To sum up, the wrong use of the pure reason, and/or the wrong use of words--these are the sources of misconceptions and illusions. There are so many of them in the field of EEG research--that's why there are works to do!

Wavelet analysis tips (For 110,000 page views, 11/27/2019)

Did you know that 'Wavelet analysis' implemented in EEGLAB is NOT a pure wavelet analysis? Actually, it is a hybrid between pure wavelet (i.e., changes window size while the number of cycles fixed) and short-term Fourier Transform (i.e., window size fixed, while the number of cycles changes). If you are interested in knowing more about this topic, I recommend you search for the keywords Units in output of timefreq - wavelet normalization in the following archive page of our EEGLAB mailing list. Very nice clarification was done there, and possible solutions were discussed. You will also notice gorgeous members there. The best moment of EEGLAB mailing list.

Physiologically invalid deep dipoles? (For 130,000 page views, 07/26/2021 Update)

In dipole fitting results, sometimes you find deep dipoles outside the gray matter in basal ganglia, ventricle, and cerebellum. However, scalp-measureable EEG should be generated by a massive parallel arrays of pyramidal neurons in the gray matter (Nunez and Srinivasan 2006 'Electric Field of the Brain' Chapter 1 Section 2). How do you reconcile with these apparently wrong results? There is no study I've seen that explains this known bias (if you know such studies, let me know). So here is my explanation after studying the book 'Electric Field of the Brain'. Most of scalp-measurable EEG activity is generated by relatively large cortical patch (10-20 cm^2) which is more appropriate to be described as a dipole sheet rather than a single dipole (a theoretical single dipole has no area, only pole distance exists). An important difference between a single dipole and a dipole sheet is distance-dependent attenuation ratio: the attenuation ratio of a single dipole follows inverse square of distance, but a dipole sheet does not! See the figure below.

SingleVsSheetDipoles.jpg

Notice that the color bars are both -1 to 1, which means both plots are normalized. Electric field of a sheet dipole that consists of 2580 dipoles are NOT 2580 times stronger single dipole, but its distance-dependent attenuation ratio is critically altered (for more detail, see my lab presentation slides in 2019 (2.6MB) and my 2020 lab presentation slides (1.4MB)). To put it simple, potential produced by a dipole sheet can travel much further than that produced by a single dipole. From this fact, we can easily predict what would happen if we approximate a dipole sheet with a single dipole--the estimation of distance must generate serious error. I think this is the reason why we sometimes find deep dipoles. This is a systematic error produced by using a single dipole model to approximate a dipole sheet source, and the error should become larger when the dipole sheet becomes larger (i.e., violating the assumption of single-dipole model that the source model approximated should have zero area).

Transducer array effect (For 140,000 page views, 10/09/2020 added)

→ Source excerpt
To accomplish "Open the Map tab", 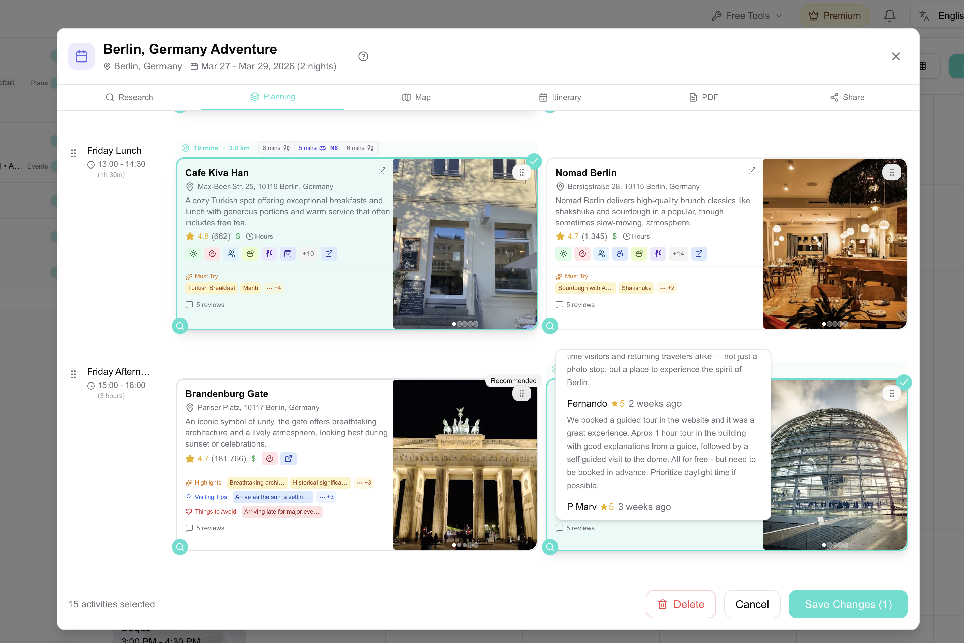I will (416, 97).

→ Stated task A
According to the EEG research notes, what is the "Wavelet analysis" implemented in EEGLAB actually a hybrid of?
→ Stated task B
Using the EEG research notes, explain why dipole fitting sometimes produces deep dipoles outside the gray matter.
→ Stated task C
List every location outside the gray matter where, according to the EEG research notes, deep dipoles are sometimes found in dipole fitting results.

→ Complete response A
It is a hybrid between pure wavelet analysis and the short-term Fourier Transform.

→ Complete response B
Most scalp-measurable EEG comes from a relatively large cortical patch that acts as a dipole sheet, and a sheet's potential weakens with distance far less than the inverse-square falloff of a single dipole. When a single dipole is used to approximate such a sheet, the estimate of distance carries a serious systematic error, which places the source too deep. This error grows as the dipole sheet becomes larger.

→ Complete response C
- Basal ganglia
- Ventricle
- Cerebellum